Mypy development focus will shift more and more to the C back end (but porting more Python standard library code is important as well). There is still a lot of work to do before we can run interesting programs. For example, the current implementation has no garbage collector. The efficiency of the garbage collector is very important for mypy, as typical programs construct millions of objects. Instead of developing the garbage collector from scratch, I'm going to port the gc from the Alore VM. It's pretty speedy and has been working for me pretty well, and it supports multithreading. However, it does not support parallel collection yet, which is a minor downside.

The next minor C back end milestones is being able to run the well-known Pystone benchmark. Another small but important milestone is to be able to run unit tests using the native back end. This will speed up development.

The major long-term goal is to support a baseline compiler for a good subset of mypy and some standard library functionality, and to support self-compilation. This will speed up translation and compile times significantly. I concentrate on adding language features and making the compiler stable before turning to more complex optimizations. The baseline compiler will still give a good speedup over CPython due to static typing, optimised semantics and native code compilation, in addition to more powerful runtime type checking.

As before, there will also be incremental improvements to the compiler front end (parser and type checker) and the Python back end. The highest-priority features include properties, static and class methods and named tuples.

Thursday, 31 January 2013

Mypy Native Code Back End: C vs LLVM

Mypy will initially use C as an intermediate step to compile to native code. I also seriously considered LLVM, and several people have recommended LLVM.

It was a tough decision; LLVM would probably be a good match as well. Here's my reasoning for choosing C:

  • C works everywhere. It's very stable and supported on older and more exotic systems as well.
  • A huge number of developers know C. If the back end uses C, more people will be able to help and debug problems. By contrast, LLVM is mostly used by specialists such as programming language implementors and researchers.
  • I know C very well. LLVM might have some problems or imitations that I'm not not aware of yet, and these might bite me. LLVM is also fairly complex and takes time to learn.
  • We would probably have to implement mypy bindings to the LLVM API. This would have to be in C++, since the LLVM C API does not seem to be very well supported. The API is large, so this would probably take some effort (maybe be a few weeks, maybe longer). We would also have to maintain these bindings. There are Python LLVM bindings, but they haven't been updated recently and I have no idea of how complete and usable they are -- another unknown.
  • C is probably "efficient enough", at least initially. LLVM has some low-level features that could be useful, but I doubt the difference is large in practice.
  • LLVM is slightly lower level than C. This probably translates to more development work.
  • My VM / runtime support code is in C, so it's probably easier to integrate it with a C back end and debug it than when using LLVM.

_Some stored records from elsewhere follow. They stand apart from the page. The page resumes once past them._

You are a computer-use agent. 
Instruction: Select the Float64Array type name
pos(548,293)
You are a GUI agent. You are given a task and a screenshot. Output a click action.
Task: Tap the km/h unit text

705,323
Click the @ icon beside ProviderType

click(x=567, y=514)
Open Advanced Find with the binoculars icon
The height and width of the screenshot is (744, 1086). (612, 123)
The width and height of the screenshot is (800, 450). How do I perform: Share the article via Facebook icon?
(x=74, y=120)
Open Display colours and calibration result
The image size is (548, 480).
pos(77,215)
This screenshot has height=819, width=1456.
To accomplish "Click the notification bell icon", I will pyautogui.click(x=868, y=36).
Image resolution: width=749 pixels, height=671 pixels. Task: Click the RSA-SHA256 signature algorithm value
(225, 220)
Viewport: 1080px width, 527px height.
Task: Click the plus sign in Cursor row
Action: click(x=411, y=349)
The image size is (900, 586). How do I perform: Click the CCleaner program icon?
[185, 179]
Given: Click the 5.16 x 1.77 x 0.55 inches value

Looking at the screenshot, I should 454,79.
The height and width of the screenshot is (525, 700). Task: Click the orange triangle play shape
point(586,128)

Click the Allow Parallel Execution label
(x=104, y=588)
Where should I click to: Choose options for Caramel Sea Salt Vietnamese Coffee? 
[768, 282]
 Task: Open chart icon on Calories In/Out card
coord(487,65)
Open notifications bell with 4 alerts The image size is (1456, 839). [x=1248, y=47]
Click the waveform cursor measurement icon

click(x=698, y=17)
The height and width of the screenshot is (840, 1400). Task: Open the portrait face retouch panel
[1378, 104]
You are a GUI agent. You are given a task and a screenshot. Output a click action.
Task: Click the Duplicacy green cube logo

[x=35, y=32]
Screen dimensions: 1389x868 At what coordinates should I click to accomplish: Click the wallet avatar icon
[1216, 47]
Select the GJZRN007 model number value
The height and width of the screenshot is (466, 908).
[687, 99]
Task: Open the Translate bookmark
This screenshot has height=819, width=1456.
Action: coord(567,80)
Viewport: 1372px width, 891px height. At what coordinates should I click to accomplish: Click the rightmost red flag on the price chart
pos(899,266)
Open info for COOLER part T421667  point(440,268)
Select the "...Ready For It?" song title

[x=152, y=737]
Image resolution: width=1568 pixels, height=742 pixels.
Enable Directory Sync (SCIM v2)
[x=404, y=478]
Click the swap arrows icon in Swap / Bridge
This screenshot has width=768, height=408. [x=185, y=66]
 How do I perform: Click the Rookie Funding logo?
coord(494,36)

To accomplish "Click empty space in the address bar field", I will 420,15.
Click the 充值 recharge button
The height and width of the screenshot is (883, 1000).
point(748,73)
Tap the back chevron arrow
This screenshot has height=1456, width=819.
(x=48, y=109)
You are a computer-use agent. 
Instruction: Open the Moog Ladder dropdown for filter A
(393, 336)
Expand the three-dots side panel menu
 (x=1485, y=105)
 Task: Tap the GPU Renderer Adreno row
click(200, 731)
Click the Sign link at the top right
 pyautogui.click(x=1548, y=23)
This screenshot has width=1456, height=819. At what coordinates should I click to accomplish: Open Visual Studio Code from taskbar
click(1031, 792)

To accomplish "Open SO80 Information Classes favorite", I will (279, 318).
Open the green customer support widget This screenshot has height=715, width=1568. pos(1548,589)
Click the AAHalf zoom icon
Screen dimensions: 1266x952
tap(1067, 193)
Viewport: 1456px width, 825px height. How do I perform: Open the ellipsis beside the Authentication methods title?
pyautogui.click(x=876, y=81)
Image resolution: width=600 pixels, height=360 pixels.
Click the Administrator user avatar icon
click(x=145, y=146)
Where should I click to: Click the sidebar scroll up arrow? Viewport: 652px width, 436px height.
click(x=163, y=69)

LLVM would also have benefits:

  • LLVM is designed for using in VMs; C is slightly awkward for this purpose (but it works and has been used in many projects).
  • It would be fairly easy to support JIT/dynamic compilation with LLVM, but with C it would be a pain (e.g. running gcc in a subprocess).
  • An LLVM based compiler would probably have faster compiles, since we wouldn't need the intermediate C parsing step. Besides, the code generator may be faster. But on the other hand, we can always use clang if the difference in code generation speed is large.

Implementing C generation (+ support code) is going to be a pretty small part of the entire mypy project, so rewriting it later to use LLVM is not a big deal. In the long term, LLVM is probably a better bet since we will want to support runtime code generation at some point.

In summary, I'm pretty sure that we can save several weeks of development time by using C initially, and most importantly, it reduces risks and uncertainty. Tackling two big uncertainties at the same time (a new programming language and an unfamiliar back end technology) would be asking for trouble. However, developing an alternative LLVM back end would be a useful project for anybody interested in LLVM and mypy internals.

Wednesday, 23 January 2013

Mypy at PyCon 2013 in March

I will be attending PyCon 2013 in Santa Clara, CA this March. Just received the confirmation of travel funding a few days ago. If you are coming to PyCon this year, I'd be happy to arrange some time for a chat. I can also help anybody interested in becoming a contributor or in using mypy in their own projects.

Thursday, 20 December 2012

Mypy Development Update #1

The mypy project has been progressing smoothly during the last two or so weeks after the source release.

Latest changes:

  • I added a lot of content to the mypy language overview. It now covers more language features, explains common issues encountered when using static typing and describes the translation process to Python in some detail.
  • The wiki now contains instructions for adding support for additional Python modules by creating library stubs.
  • There have been several other updates to the wiki. It's starting to be useful tool for developers and users.
  • Several bugs in the mypy implementation have been fixed, and the type checker now supports type inference for lambdas. Also type inference of generic functions such as map has improved. Code like this now works as expected:
        print(list(map(str, [1, 2, 3])))
        
  • Work on the C back end has begun. I started porting some 2000 lines of code from my earlier Alore-to-Java compiler prototype to mypy. It's still going to take a few more days to port the code. If everything goes as planned, we should be able to compile some simple mypy code to reasonably efficient native code in 3 or 4 weeks, perhaps.
  • Even though the development focus is now on the C back end, I will also continue improving the type checker and the mypy-to-Python translator. One of the important milestones will be being able to port some Python standard library modules to static typing without too much effort.

I'm going to continue posting periodic updates like this that highlight the latest developments in the project.

Friday, 14 December 2012

Friday, 7 December 2012

Source Code Released

Mypy source code is available on GitHub:

https://github.com/JukkaL/mypy

Clone the repo and give it a try! Currently the mypy implementation lets you mix static types and dynamic types and translate mypy programs to readable Python. Type annotations and casts are treated as comments when translating to Python. As such there is no performance boost yet. The current prototype supports a useful but somewhat limited subset of Python features (library support is still limited).

There is also an issue tracker for reporting bugs.